**Exercise**: Render everything in the listing from the line containing "1456x828 pixels." down to the line containing "作业管理 in the" as a Markdown table with columns Row and Line, skipping blank lines. Omit the pictures from your answer.

**Data section**:
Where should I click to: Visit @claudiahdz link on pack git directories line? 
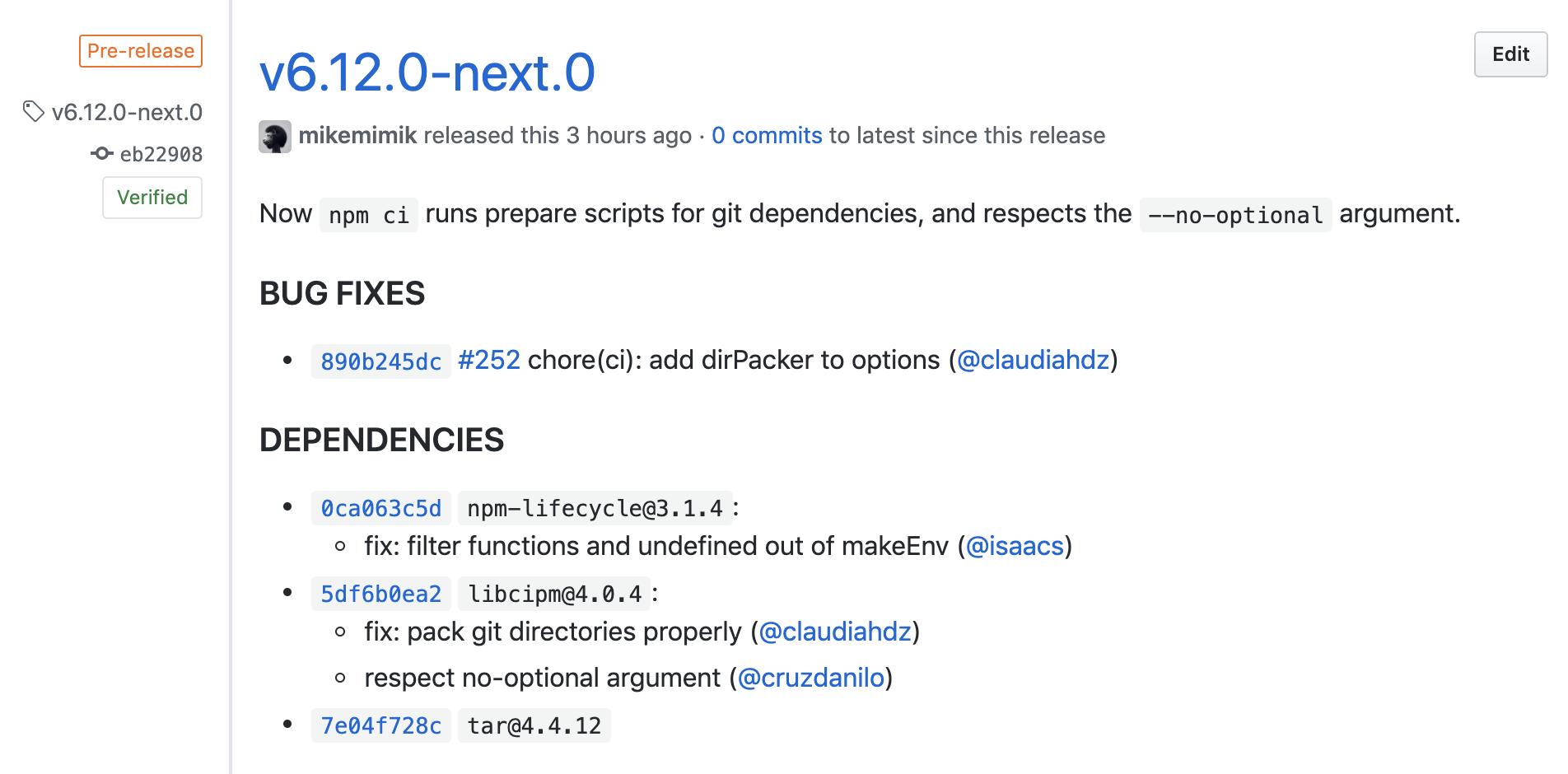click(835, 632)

---

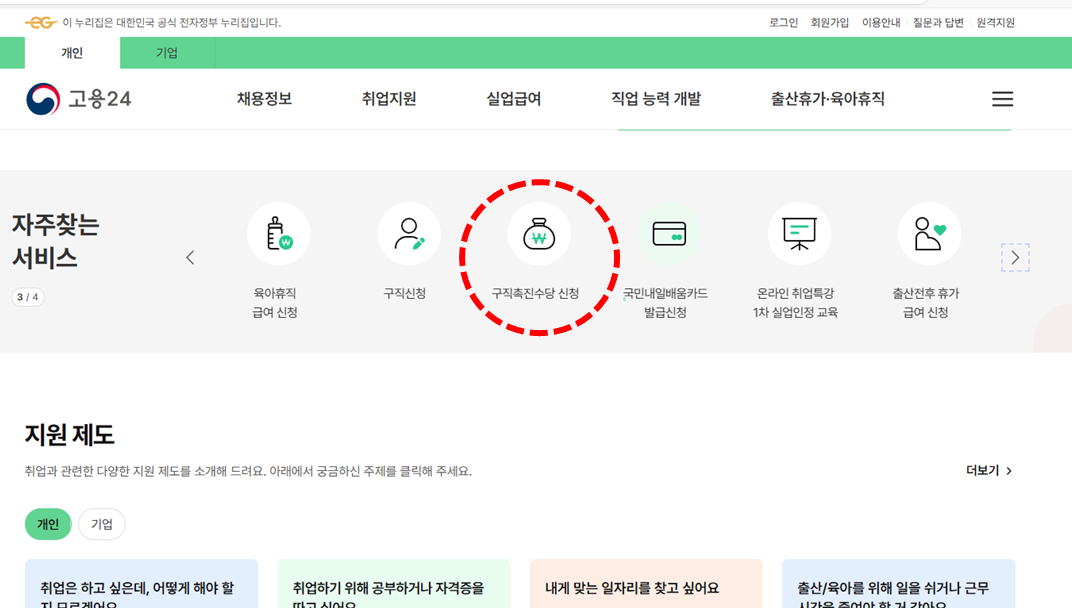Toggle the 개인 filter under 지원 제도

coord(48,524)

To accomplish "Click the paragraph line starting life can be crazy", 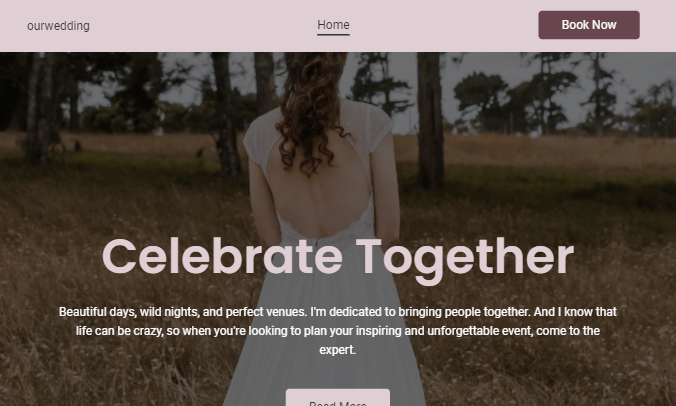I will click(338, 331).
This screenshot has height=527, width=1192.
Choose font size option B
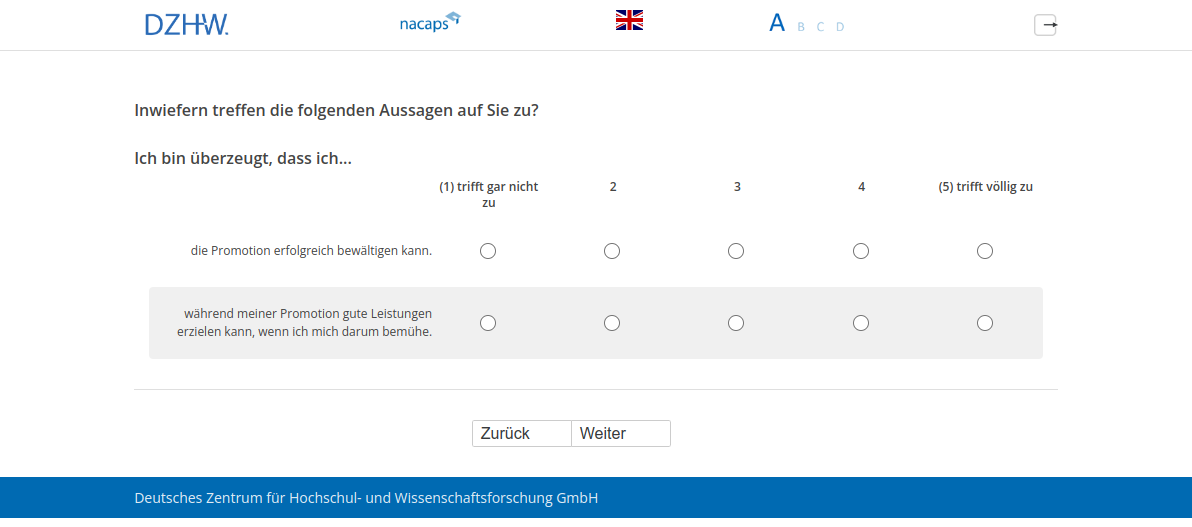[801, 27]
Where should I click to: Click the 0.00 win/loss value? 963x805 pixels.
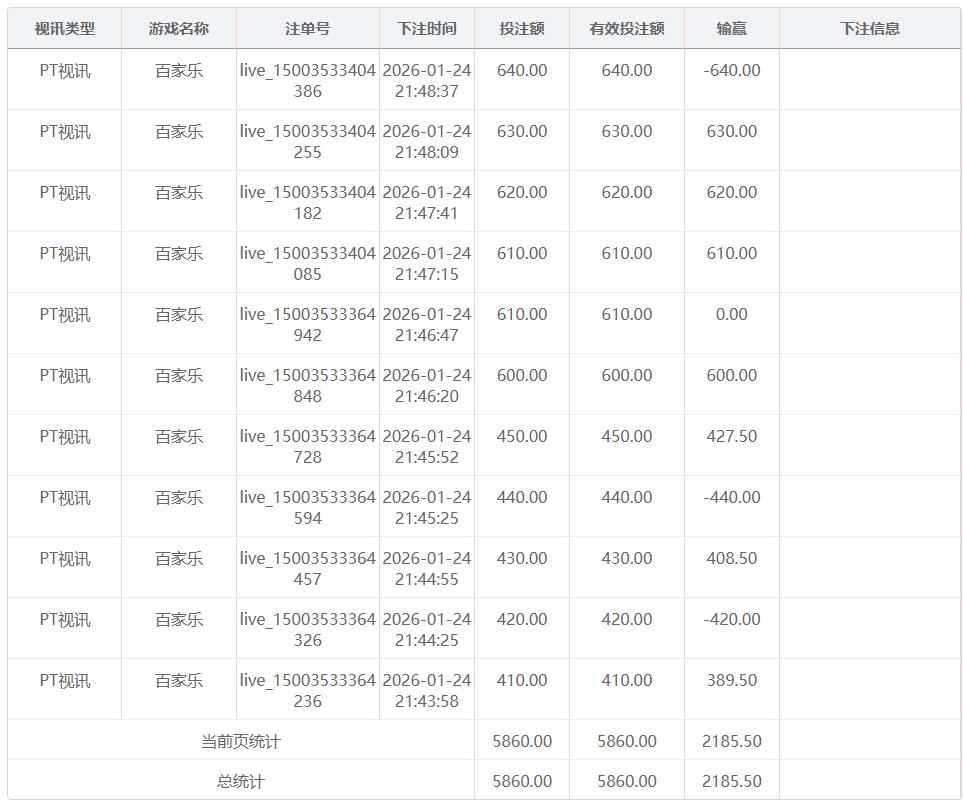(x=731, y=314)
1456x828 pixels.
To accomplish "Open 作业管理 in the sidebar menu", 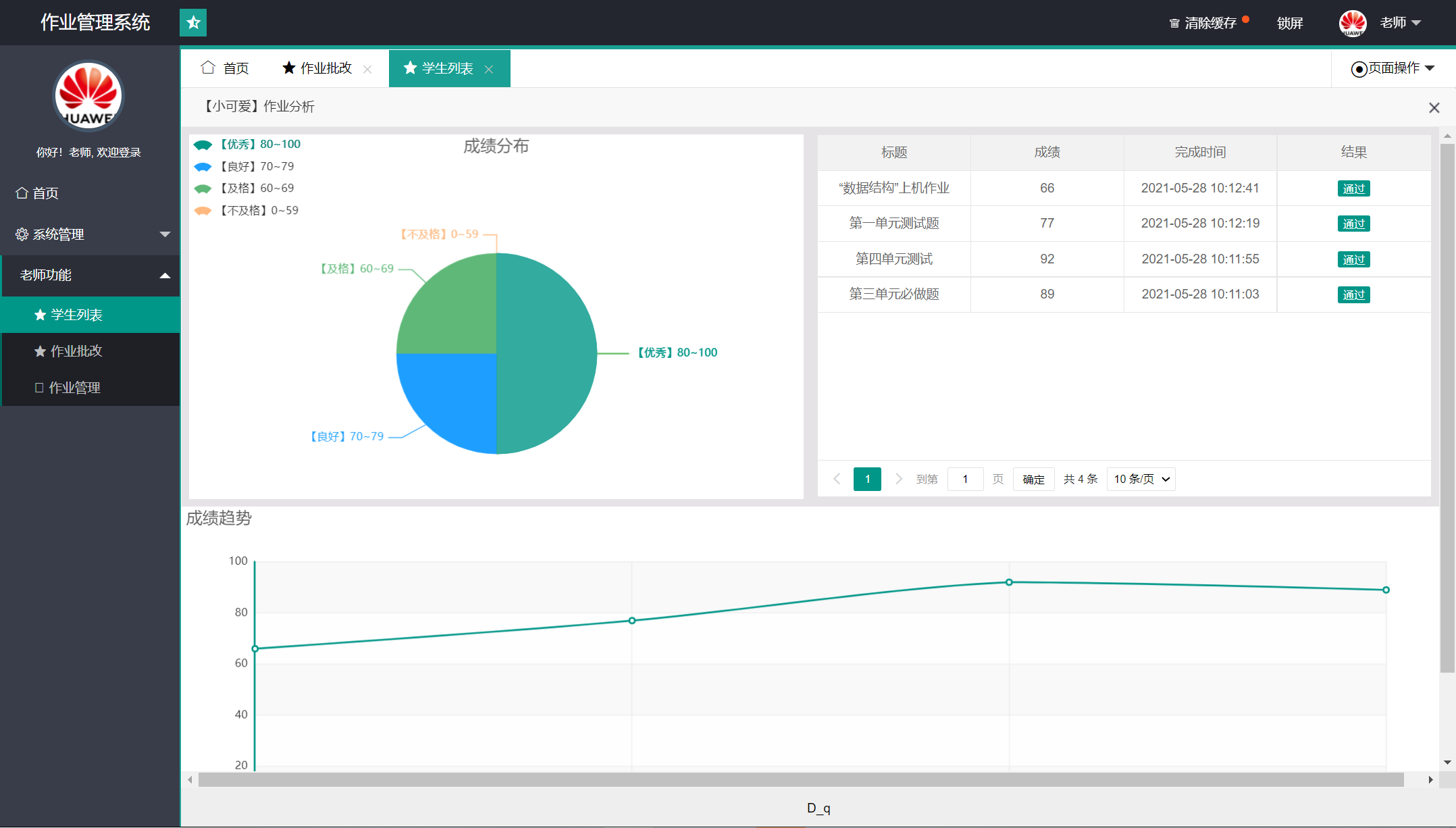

---

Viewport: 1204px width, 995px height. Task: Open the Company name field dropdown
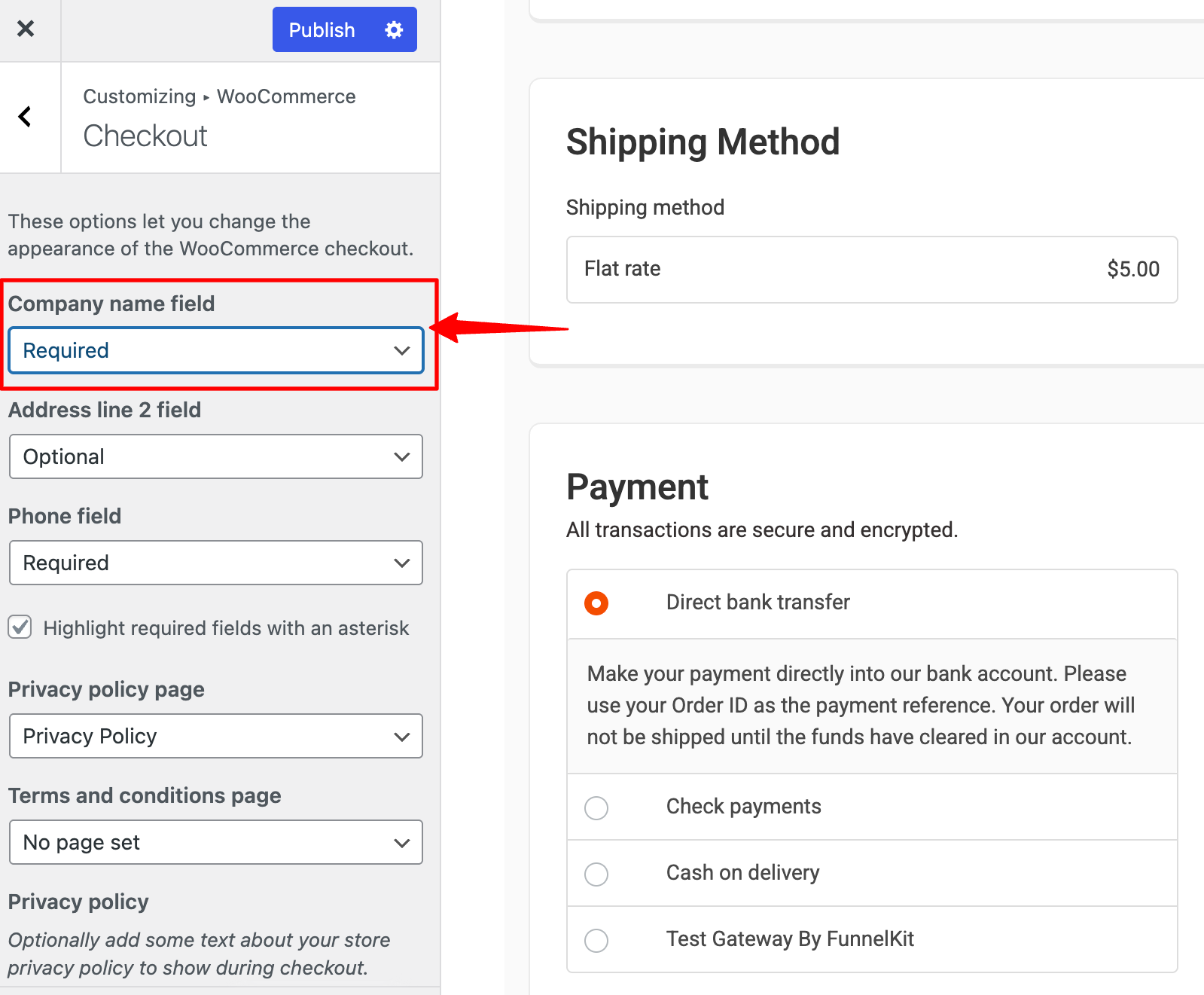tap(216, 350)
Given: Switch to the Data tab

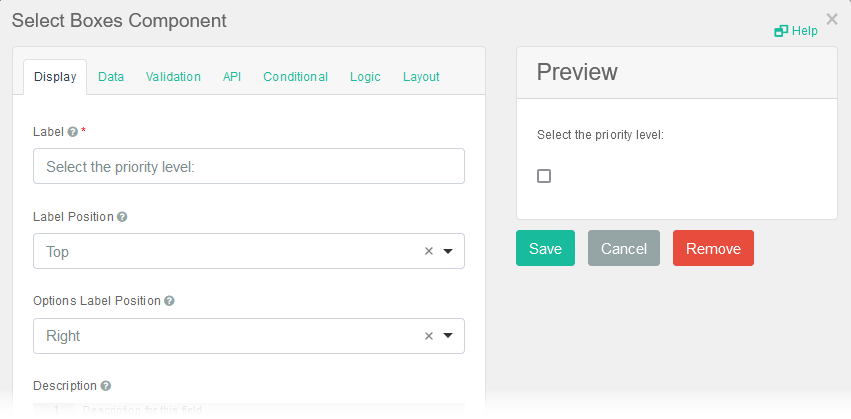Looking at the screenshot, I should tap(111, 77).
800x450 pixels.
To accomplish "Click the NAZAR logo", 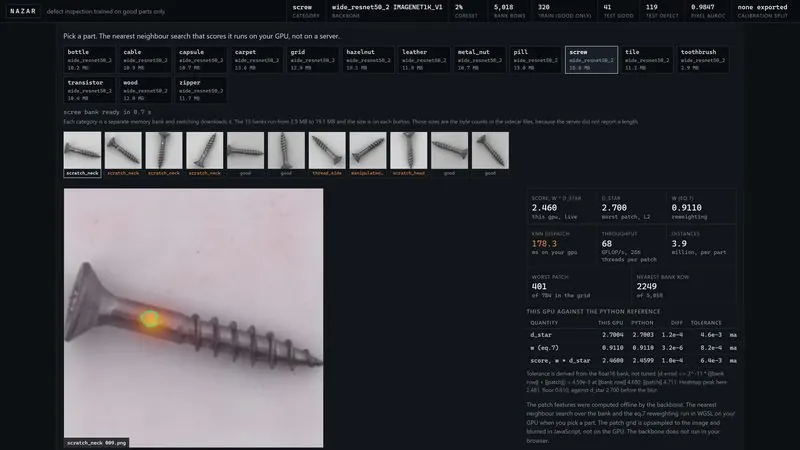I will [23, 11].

**Exercise solution**:
| Row | Line |
|---|---|
| 1 | 1456x828 pixels. |
| 2 | To accomplish "Open 作业管理 in the sidebar menu",  |